I'm a big fan of the Cinelli Cork Gel tape. I've got it on all three of my bikes.

It's never worn out any faster than any other tape. On one of my bikes its going on 3 years.


----------



## Andrea138 (Mar 10, 2008)

Bontrager gel cork is pretty thick.


----------



## uzziefly (Jul 15, 2006)

I've had mine wrapped with double layers once - one gel layer and another Bontrager layer. Both could be gel but I can't recall.

Made my bars look really fat but I sorta needed it as I was just recovering (not long) from a sore wrist after I broke it some weeks before. I was already off the cast but it hurt with much buzz so any little bit did make it better for me. 

You can get the Bontrager bar wrap too if you like. It's pretty nice as a first layer and then tape as the outer layer.


----------



## Dinosaur (Jan 29, 2004)

*Gel tape*

Just about all the gel bar tape I have used is the same. I use Performance gel tape, works just as well as any other gel tape but it just comes in black. You get more length than you need (I use 44cm bars). You can double wrap near the top of the bars to get extra thickness, although the stuff is thick enough the way it is..


----------



## innergel (Jun 14, 2002)

Another option is to get some of that thin tennis racket grip tape and do an underwrap using that. It gives a little extra padding but doesn't bulk up the bars a ton. And it's cheap, like $3 a roll. You can do two sets of bars with it too.


----------



## SkiRacer55 (Apr 29, 2005)

*Aztec Vibe Wrap...*

...and ergo bars like FSA K Force Compact Carbon...a combination that can't be beat...


----------



## Guest (Oct 7, 2008)

I think wrapping them twice works as good as anything and I find it easier than putting the gel pads in place, though they do work just fine.


----------



## FatTireFred (Jan 31, 2005)

2 layers gets really think... you could use a piece of old tape running along the bar where you want extra thickness then tape normally over that


----------



## MR_GRUMPY (Aug 21, 2002)

I double wrap the top half. I leave the drops single wrapped.


----------



## Dizzy812 (Feb 20, 2007)

Gel pads w/Profile Design wrap gave me the fattest bars yet. Comfy. Fast(white)!


----------



## jmlapoint (Sep 4, 2008)

I agree.
Since I spend most of my time on the tops, I double wrap here and leave drops single.
Performance Tape works great for me.


----------



## tindrum (Mar 5, 2008)

i like specialized bar phat underneath (they claim it reduced hand pressure by up to 50%, not sure about that), and their roubaix over it. pretty thick looking and functional.... though it adds up to about 50 bucks to wrap your bars. 

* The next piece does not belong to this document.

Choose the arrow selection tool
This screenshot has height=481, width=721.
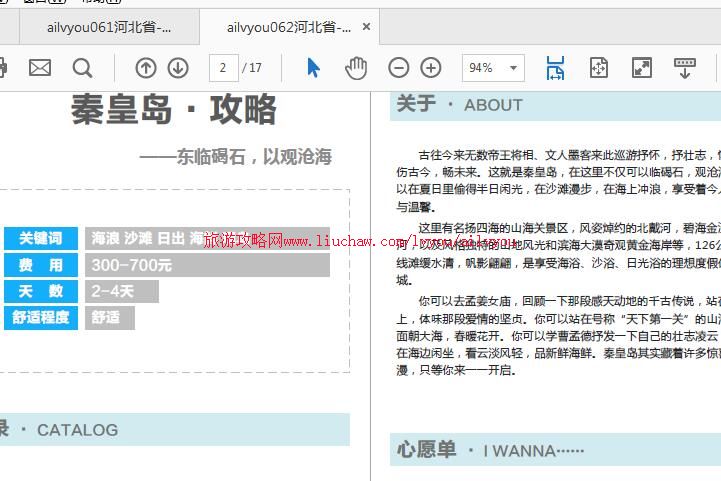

http://www.specialized.com/bc/SBCEqSection.jsp?sid=EquipTape&eid=731


----------



## Eisentraut (Sep 18, 2008)

I had my LBS put on "Bar Fat" on my bike and it's made all the difference. If you've never heard of it it's a gel pad that goes under your handlebar tape. Awesome stuff!


----------



## iliveonnitro (Feb 19, 2006)

Pull a Tom Boonen and double tape the bars. It's probably the cheapest method. Quality tape on the bottom, cheaper stuff on the outside...and only have to replace the outside.


----------